Still, according to FiveThirtyEight’s polling averages, half of likely Republican caucus-goers in Iowa say they will support Trump’s candidacy. According to Rasmussen Reports, that number holds firm nationally, and more than 60% of Republicans plan to support him should he become the nominee. Compared to what Trump really is charged with, should insinuations about a mysterious, discomfiting odor around the former president matter?
No—at least, not unless it shatters Trump’s sense of invulnerability and opens the door to voter disgust about what really smells: the former president’s moral incontinence. So keep your eye on New Hampshire, where former South Carolina governor Nikki Haley has reportedly pulled within 4 points of Trump.
Short takes:
Let’s give Nikki Haley her own item, since she really is within striking distance of Donald J. Trump in New Hampshire. As Jay Kuo points out at The Status Kuo (still my favorite Substack name after my own): “On one hand, the Trump campaign has taken out advertisements against Haley in New Hampshire, which indicates they now see her as a real threat. On the other, Trump has begun asking others what they think of Haley, a sign that he is wondering if she might make a good VP candidate.” On the other-other hand, MAGA world despises Haley as a soft, globalist, free-trade, corporate-friendly alternative to the national populist philosophies that they detest. Also she’s a woman, and Brown, and her parents were immigrants. And on yet another hand, it’s unlikely that Haley would risk blowing up her career to be Trump’s veep, given what happened to the last one. She’s a shape-shifter, but she isn’t dumb. (December 26, 2023)
In a hilarious end of year send-up at The New Republic, Edith Olmsted names the Worst Employee of the Year: Republican Party chair Ronna Romney McDaniel. Party chairs are generally pretty anonymous, only gaining “broader recognition for doing the job poorly,” Olmsted writes. “As the head of the RNC for the past six years, McDaniel has overseen one electoral loss after another, and now she’s also losing the fundraising game. She is failing miserably at the core responsibilities of a party chair—and yet, her job seems as secure as ever.” And of course, on another, related, context, who else does this sound like? Hmmm…starts with T, sounds like dump….in any case, as Olmsted concludes: “In 2023, the GOP couldn’t organize a lemonade stand. So keep up the awful work in 2024, Ronna!”(December 26, 2023)

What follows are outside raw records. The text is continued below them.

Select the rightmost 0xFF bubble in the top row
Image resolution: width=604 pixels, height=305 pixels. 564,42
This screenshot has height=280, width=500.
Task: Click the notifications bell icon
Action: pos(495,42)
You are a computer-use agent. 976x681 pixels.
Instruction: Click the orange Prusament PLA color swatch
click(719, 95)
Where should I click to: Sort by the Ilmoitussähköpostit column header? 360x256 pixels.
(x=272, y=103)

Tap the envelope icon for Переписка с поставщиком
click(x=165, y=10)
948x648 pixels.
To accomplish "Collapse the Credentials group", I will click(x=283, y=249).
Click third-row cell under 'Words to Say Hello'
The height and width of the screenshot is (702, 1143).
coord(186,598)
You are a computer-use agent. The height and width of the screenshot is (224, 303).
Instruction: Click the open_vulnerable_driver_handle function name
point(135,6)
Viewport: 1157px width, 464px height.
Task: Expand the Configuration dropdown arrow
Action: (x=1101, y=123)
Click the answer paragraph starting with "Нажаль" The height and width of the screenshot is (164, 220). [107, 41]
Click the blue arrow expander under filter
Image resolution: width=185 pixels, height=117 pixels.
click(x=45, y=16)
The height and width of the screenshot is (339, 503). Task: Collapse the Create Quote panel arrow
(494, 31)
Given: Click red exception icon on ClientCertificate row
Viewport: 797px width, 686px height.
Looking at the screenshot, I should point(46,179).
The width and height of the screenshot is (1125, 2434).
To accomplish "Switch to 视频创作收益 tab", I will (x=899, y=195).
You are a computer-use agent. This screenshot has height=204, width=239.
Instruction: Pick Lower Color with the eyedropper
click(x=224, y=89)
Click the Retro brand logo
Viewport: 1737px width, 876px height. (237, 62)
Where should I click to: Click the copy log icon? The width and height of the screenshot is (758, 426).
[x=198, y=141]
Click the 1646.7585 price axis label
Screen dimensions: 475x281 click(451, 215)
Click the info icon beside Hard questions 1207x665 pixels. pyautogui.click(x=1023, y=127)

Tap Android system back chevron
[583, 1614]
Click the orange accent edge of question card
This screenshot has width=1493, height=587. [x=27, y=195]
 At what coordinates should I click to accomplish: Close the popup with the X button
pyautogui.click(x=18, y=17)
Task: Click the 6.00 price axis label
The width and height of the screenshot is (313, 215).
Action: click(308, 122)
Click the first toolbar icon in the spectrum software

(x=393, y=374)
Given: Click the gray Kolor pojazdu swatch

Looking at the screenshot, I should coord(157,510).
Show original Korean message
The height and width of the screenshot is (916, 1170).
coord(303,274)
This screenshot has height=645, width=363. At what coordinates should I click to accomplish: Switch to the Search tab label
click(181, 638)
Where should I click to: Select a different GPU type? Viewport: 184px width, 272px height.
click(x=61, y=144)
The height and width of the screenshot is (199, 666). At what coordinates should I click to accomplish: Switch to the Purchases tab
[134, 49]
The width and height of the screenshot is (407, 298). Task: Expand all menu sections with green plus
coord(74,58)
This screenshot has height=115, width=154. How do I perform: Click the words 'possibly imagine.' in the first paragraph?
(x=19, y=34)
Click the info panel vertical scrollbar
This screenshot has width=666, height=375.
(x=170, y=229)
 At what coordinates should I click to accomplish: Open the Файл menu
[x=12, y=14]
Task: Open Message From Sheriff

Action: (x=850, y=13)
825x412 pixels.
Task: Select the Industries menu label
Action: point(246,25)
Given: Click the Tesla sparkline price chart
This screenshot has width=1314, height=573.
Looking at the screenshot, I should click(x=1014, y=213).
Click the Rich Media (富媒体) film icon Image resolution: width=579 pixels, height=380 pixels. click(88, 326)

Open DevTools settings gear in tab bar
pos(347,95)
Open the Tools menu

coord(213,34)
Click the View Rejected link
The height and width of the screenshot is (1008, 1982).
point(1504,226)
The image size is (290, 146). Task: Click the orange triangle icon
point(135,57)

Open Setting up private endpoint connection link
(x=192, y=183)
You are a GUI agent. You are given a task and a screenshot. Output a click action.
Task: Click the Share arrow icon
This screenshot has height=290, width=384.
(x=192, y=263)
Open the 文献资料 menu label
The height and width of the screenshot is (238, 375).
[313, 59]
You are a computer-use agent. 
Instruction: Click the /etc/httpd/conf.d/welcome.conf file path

One of my favorite 2023 year-end wrap ups was posted on Instagram by Michigan Governor Gretchen “Big Gretch” Whitmer. You have to see it to believe it: as Whitmer makes her way through a laundry list of accomplishments that tells you concretely how Democrats govern, she is systematically decorates a gingerbread house. This is true Ginger Rogers territory: doing everything that Fred does, but backwards and in high heels. (December 22, 2023)
The stink of corruption. The impurity of the body releasing its corruption as it decomposes. A vast number of Americans seem to like Febreze etc that covers up what you’ve not got time to clean. Perhaps it’s another area of unconscious identification on the part of his male supporters: you smell bad like us but you get away with it. Like being able to pretend you are fit.
Dear Goddess, it never occurred to me to wonder what any politician smelled like either, but It seems only reasonable to ask: Could the stank be sulfur?